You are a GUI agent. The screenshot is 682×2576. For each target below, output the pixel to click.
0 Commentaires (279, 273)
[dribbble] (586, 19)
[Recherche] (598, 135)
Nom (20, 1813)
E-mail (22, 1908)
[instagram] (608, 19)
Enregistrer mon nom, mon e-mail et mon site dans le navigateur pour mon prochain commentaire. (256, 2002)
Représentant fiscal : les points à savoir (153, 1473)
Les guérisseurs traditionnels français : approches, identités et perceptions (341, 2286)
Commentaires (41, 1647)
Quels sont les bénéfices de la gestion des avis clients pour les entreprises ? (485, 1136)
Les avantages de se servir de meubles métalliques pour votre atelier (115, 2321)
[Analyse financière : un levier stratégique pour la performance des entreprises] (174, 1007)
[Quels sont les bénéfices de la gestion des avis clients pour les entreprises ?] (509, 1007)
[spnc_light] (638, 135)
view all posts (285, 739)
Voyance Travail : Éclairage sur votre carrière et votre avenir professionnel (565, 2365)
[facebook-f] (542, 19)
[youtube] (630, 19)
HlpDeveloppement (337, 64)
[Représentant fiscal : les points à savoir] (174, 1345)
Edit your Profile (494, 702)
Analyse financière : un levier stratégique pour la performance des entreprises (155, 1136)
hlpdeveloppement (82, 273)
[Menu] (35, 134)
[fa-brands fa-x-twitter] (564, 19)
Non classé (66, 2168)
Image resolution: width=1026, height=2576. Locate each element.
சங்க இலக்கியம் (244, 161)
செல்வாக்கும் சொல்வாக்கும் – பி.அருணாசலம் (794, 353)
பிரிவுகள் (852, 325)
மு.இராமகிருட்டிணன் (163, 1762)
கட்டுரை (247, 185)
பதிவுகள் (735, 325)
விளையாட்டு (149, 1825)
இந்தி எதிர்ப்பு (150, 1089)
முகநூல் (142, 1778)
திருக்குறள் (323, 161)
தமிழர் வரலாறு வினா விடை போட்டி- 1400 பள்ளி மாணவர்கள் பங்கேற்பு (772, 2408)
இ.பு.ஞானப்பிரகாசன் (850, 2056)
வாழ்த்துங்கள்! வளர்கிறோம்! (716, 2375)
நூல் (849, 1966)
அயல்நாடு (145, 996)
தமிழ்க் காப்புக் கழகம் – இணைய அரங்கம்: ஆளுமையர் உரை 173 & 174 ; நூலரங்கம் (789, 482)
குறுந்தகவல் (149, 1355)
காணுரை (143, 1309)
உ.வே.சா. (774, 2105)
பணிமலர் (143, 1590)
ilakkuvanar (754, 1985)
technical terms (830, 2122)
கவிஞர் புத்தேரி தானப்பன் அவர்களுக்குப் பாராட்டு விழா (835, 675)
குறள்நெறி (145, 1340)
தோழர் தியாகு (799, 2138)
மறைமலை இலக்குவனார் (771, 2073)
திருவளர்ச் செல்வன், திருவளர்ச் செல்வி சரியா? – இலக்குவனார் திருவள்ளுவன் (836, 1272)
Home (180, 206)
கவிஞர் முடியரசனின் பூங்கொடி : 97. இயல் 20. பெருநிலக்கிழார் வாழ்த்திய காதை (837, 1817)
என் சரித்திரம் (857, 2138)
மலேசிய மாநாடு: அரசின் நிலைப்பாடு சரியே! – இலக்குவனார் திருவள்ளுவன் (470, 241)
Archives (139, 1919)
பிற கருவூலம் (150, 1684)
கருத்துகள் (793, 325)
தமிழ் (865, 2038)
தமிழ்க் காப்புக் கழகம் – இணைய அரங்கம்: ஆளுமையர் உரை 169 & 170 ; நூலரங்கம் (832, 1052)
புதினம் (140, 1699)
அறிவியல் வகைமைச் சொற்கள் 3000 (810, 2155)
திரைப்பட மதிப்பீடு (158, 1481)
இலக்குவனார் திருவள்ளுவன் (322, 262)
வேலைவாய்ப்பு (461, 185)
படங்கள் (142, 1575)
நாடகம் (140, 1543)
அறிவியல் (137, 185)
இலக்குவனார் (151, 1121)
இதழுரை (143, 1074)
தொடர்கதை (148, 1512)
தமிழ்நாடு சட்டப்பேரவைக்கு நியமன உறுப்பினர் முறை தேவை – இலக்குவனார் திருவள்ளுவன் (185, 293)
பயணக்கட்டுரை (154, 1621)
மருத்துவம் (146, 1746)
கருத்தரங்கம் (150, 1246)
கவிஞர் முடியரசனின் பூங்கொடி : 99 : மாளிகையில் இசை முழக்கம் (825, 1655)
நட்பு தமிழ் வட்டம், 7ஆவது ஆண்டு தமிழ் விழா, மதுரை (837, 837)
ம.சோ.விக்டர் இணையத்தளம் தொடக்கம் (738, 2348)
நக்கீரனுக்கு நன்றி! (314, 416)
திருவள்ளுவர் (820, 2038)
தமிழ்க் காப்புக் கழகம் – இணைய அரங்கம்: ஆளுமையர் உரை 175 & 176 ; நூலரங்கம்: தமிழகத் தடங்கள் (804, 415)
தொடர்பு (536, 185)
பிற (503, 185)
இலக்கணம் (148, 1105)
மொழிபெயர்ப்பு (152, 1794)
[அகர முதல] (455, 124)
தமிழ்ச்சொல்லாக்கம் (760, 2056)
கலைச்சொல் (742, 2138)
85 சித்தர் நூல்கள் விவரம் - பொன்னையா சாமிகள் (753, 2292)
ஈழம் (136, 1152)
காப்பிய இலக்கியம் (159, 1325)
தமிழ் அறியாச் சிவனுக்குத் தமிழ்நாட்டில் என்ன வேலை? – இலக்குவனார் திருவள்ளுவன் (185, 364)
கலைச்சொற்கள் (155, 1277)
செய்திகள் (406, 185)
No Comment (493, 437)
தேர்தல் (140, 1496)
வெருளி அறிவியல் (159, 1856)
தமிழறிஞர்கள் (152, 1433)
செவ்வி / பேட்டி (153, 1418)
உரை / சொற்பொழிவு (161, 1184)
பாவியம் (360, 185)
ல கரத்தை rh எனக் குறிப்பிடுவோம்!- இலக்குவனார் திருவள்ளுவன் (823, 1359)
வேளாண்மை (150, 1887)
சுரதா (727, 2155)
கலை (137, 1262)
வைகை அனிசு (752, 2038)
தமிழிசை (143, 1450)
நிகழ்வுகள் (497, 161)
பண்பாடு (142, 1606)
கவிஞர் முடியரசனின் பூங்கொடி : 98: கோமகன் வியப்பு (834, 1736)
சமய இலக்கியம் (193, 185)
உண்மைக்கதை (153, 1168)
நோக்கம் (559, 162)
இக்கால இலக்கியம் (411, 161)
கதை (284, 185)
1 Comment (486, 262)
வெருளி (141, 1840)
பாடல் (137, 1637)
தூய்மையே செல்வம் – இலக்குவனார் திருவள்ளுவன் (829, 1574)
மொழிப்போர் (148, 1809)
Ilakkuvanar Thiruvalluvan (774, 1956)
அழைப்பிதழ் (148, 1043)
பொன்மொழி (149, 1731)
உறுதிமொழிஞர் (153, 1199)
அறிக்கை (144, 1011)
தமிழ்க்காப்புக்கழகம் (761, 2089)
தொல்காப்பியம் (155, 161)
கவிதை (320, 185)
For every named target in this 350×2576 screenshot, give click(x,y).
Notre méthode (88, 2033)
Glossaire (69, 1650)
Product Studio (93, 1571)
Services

Exercise prompt - Restate the material word for word, but only from its first line through the line containing "Enregistrer mon nom, mon".

Output of the exercise -
You are a GUI agent. The screenshot is 682×2576. For each target below, output the pixel to click.
0 Commentaires (279, 273)
[dribbble] (586, 19)
[Recherche] (598, 135)
Nom (20, 1813)
E-mail (22, 1908)
[instagram] (608, 19)
Enregistrer mon nom, mon e-mail et mon site dans le navigateur pour mon prochain commentaire. (256, 2002)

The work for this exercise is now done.